Return to Jekyll Island
My wife and I actually have something in common with J.P. Morgan, the Rockefellers, Astors, Vanderbilts, Pulitzers, Macys, Goodyears and other absurdly wealthy money barons of the early twentieth century: we’ve all spent time on Jekyll Island, Georgia, the “jewel in the crown” of its Golden Isles. Of course those guys did it by building “cottages” (small mansions) around a grand central clubhouse in the center of the island, and lingering there during the winter months. We did it more on the cheap, opting for weekends at the Beachview Club, a moderately priced older motel with a hot tub and heated pool on the ocean side of the island.
When the one-percenters of yore eventually moved on, they left their enormous clubhouse behind, which became, in time, the grandly sprawling Jekyll Island Club Hotel anchoring the island’s central Historic District. We’ve never stayed there (it’s pricey!), but if you want a small taste of that Indulgent Era of Olde, you’re welcome to give it a go.
Two truckers, elbow patches, and near hysteria at The “Rah” Bar.

-----

Set tasks –
1 – Copy out part of the Jekyll Island piece, putting "expensive" in place of "pricey". Begin at the words "When the one-percenters" and stop after "give it a go.".
2 – Answer these questions from the Jekyll Island piece.
(a) Where did the couple stay on their weekends on the island?
(b) What did the clubhouse left behind by the wealthy families eventually become?
(c) During what part of the year did the wealthy families linger on the island?
The listing after this point is separate from the Jekyll Island piece.

Data –

-----

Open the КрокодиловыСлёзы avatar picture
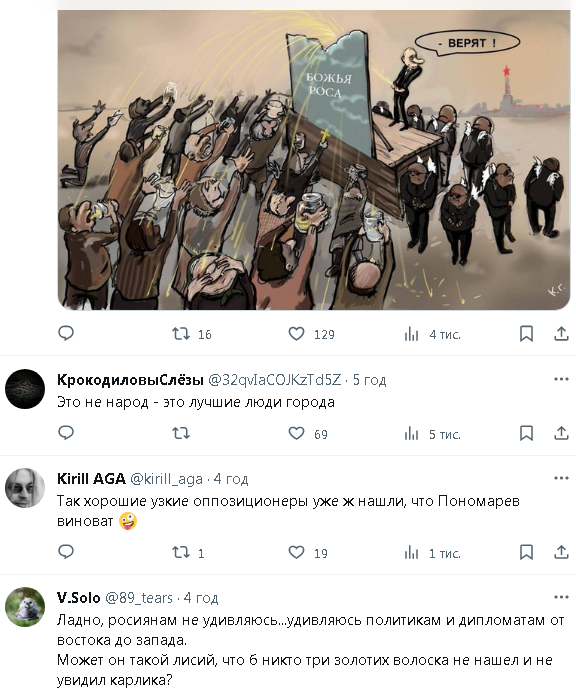The image size is (576, 694). point(25,389)
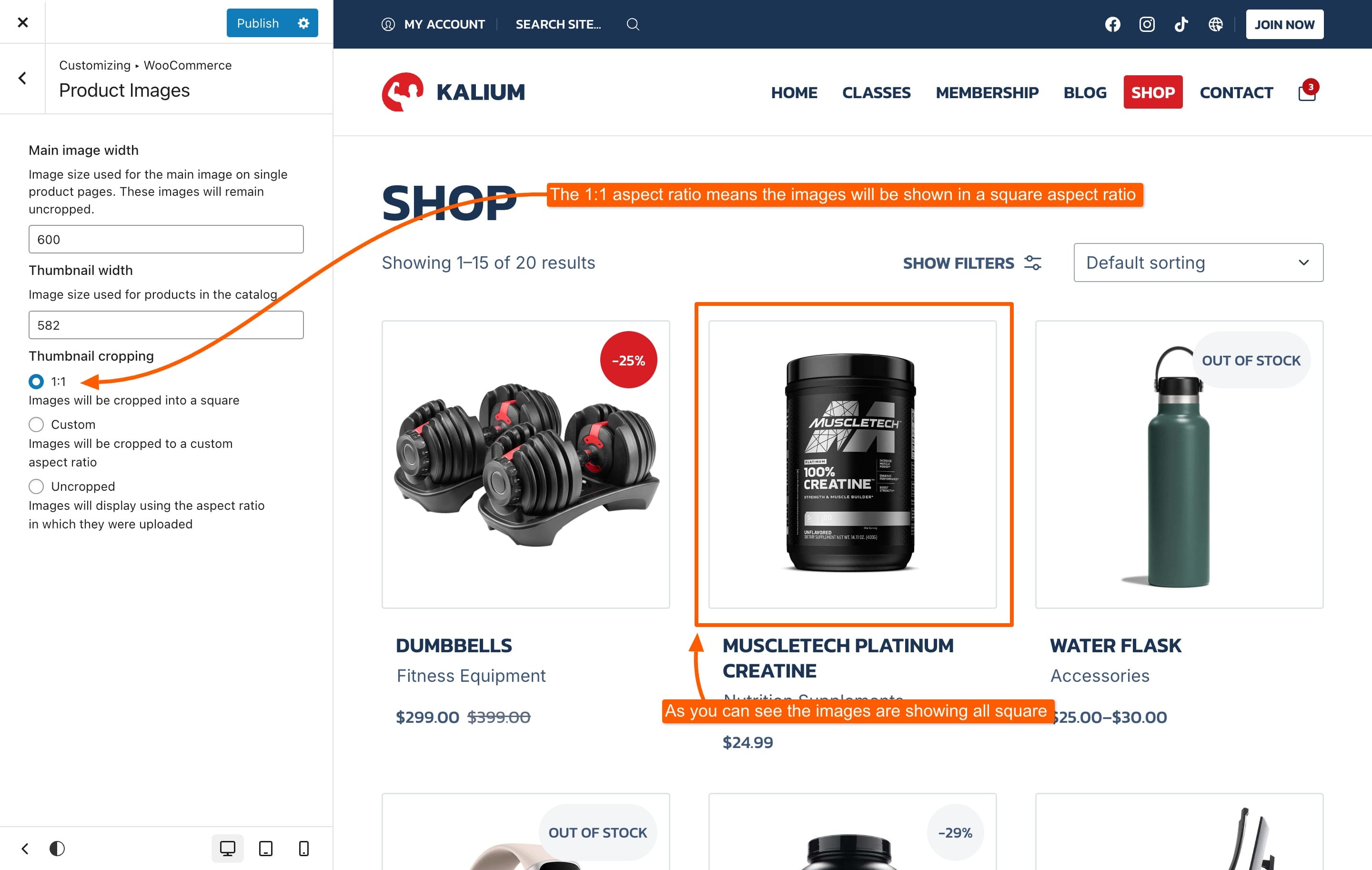
Task: Click the Thumbnail width input field
Action: [166, 325]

-----

Expected answers –
1 –
When the one-percenters of yore eventually moved on, they left their enormous clubhouse behind, which became, in time, the grandly sprawling Jekyll Island Club Hotel anchoring the island’s central Historic District. We’ve never stayed there (it’s expensive!), but if you want a small taste of that Indulgent Era of Olde, you’re welcome to give it a go.

2 –
(a) The Beachview Club, a moderately priced older motel on the ocean side of the island.
(b) The Jekyll Island Club Hotel.
(c) The winter months.